Habe Samsung 27SA550 und AMD 7970.

Wenn beiden von nichts funktionert schreib einfach nochmal


----------



## Painkiller (14. September 2012)

> Wenn beiden von nichts funktionert schreib einfach nochmal


Oder installiere mal den AMD Catalyst 12.8
Damit wurde Overscan bei mir überflüssig.


----------



## babossa75 (14. September 2012)

Die neuen treiber waren instaliert und overscan war aus. aber monitor geht eh zurück wegen pixelfehler.
jetzt wo der alte samsung 226BW wieder dran ist muß ich sagen das die farben da etwas kräftiger sind als beim asus.
was wäre denn ne alternative im 24" bereich zum asus?

wie siehts denn mit dem Samsung SyncMaster S24B350H LED aus? wäre das eine gute alternative zum ASUS VS248H??


----------



## Westcoast (16. September 2012)

schlecht ist der Test: Samsung Syncmaster S24B350H 24" Widescreen TFT-Monitor, HDMI, VGA, Reaktio - testbericht.de nicht.

hier: Samsung Sync Master S24B350H Test Monitor


----------



## babossa75 (17. September 2012)

vielen dank soweit, ich warte erstmal das tauschgerat vom Asus vs248H ab, wenn mir da das bild nicht zusagt von den farben her usw. wirds wohl ein dell werden.
Dell UltraSharp U2412M schwarz, 24" Preisvergleich | Geizhals Deutschland Der solls dann werden. ich hoffe damit hab ih dann eine einigermaßen gute wahl getroffen.


----------



## Painkiller (18. September 2012)

Ich würde dir anstelle des Dell eher den LG empfehlen. 
LG Electronics Flatron IPS235P, 23" Preisvergleich | Geizhals Deutschland
Der hat einen besseren Kontrast. 

Mach dir beim Asus mal die Mühe und stell ihn ordentlich ein. Denn das Bild von dem ist eigentlich ganz gut. 

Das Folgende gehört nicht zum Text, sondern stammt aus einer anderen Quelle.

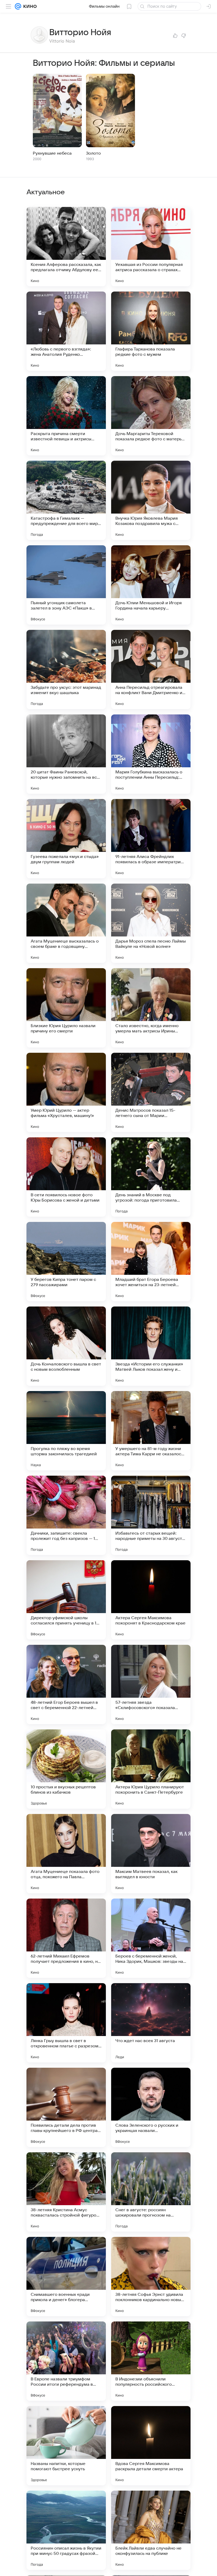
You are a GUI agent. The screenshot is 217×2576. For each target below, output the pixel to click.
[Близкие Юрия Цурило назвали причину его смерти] (66, 1007)
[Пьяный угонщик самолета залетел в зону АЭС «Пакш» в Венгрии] (66, 585)
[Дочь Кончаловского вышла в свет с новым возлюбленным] (66, 1346)
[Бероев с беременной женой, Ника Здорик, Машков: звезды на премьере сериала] (151, 1938)
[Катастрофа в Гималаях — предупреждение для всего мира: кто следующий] (66, 500)
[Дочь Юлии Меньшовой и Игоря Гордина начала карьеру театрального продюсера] (151, 585)
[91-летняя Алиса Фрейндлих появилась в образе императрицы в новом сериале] (151, 838)
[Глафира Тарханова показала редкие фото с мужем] (151, 331)
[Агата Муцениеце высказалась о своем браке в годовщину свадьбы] (66, 923)
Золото (93, 153)
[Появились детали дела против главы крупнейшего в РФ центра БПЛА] (66, 2107)
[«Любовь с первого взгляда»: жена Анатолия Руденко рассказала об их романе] (66, 331)
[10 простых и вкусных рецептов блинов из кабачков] (66, 1769)
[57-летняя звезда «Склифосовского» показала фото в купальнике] (151, 1684)
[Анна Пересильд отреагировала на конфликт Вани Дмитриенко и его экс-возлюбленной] (151, 669)
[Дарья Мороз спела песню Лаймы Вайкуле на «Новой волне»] (151, 923)
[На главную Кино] (29, 6)
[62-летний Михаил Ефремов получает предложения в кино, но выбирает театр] (66, 1938)
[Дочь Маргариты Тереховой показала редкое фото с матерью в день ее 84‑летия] (151, 415)
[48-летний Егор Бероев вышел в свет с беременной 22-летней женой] (66, 1684)
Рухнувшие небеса (52, 153)
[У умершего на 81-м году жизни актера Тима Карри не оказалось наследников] (151, 1430)
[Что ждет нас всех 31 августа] (151, 2022)
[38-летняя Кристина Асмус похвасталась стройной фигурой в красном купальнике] (66, 2192)
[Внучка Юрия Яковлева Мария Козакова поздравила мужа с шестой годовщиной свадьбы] (151, 500)
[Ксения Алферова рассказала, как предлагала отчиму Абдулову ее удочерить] (66, 246)
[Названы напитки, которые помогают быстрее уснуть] (66, 2445)
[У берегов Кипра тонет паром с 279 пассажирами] (66, 1261)
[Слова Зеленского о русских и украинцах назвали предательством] (151, 2107)
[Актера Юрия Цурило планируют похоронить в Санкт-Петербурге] (151, 1769)
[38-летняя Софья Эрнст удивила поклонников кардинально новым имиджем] (151, 2276)
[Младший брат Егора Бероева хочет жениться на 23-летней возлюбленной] (151, 1261)
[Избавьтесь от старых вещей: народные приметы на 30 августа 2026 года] (151, 1515)
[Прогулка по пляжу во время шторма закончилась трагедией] (66, 1430)
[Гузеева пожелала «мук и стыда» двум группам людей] (66, 838)
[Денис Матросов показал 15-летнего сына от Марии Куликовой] (151, 1092)
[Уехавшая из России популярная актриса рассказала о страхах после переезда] (151, 246)
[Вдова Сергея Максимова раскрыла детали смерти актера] (151, 2445)
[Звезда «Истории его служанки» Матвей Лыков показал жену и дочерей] (151, 1346)
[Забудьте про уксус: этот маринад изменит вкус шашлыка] (66, 669)
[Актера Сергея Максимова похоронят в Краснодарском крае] (151, 1600)
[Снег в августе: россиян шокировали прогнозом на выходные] (151, 2192)
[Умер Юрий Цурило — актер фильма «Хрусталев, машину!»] (66, 1092)
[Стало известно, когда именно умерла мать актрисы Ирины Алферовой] (151, 1007)
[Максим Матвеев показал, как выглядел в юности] (151, 1853)
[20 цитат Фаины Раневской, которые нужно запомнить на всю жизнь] (66, 754)
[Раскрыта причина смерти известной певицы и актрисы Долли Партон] (66, 415)
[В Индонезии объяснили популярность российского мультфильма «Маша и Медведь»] (151, 2361)
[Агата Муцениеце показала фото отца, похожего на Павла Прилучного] (66, 1853)
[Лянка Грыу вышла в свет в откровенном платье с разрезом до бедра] (66, 2022)
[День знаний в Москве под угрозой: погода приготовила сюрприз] (151, 1177)
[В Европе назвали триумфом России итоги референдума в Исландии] (66, 2361)
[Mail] (18, 6)
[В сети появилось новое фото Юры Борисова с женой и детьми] (66, 1177)
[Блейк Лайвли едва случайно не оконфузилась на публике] (151, 2530)
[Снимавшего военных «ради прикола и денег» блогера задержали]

Mit dem Tool hier geht das ganz gut.  EIZO: Monitortest


----------



## babossa75 (22. September 2012)

@Painkiller

Ich muß sagen du hattest recht, richtig eingestellt und wenn man sich mal 1-2 stunden an den monitor gewöhnt hat. ist das ein sehr gutes bild.
Die einstellungen habe ich aus nem anderen beitrag hier im forum über nommen und nach meinem gusto etwas verändert. 
auch das problem mit dem ersten monitor, das das bild nicht groß genug war mit HDMI habe ich lösen können.

Fazit: Ich bin zufrieden


----------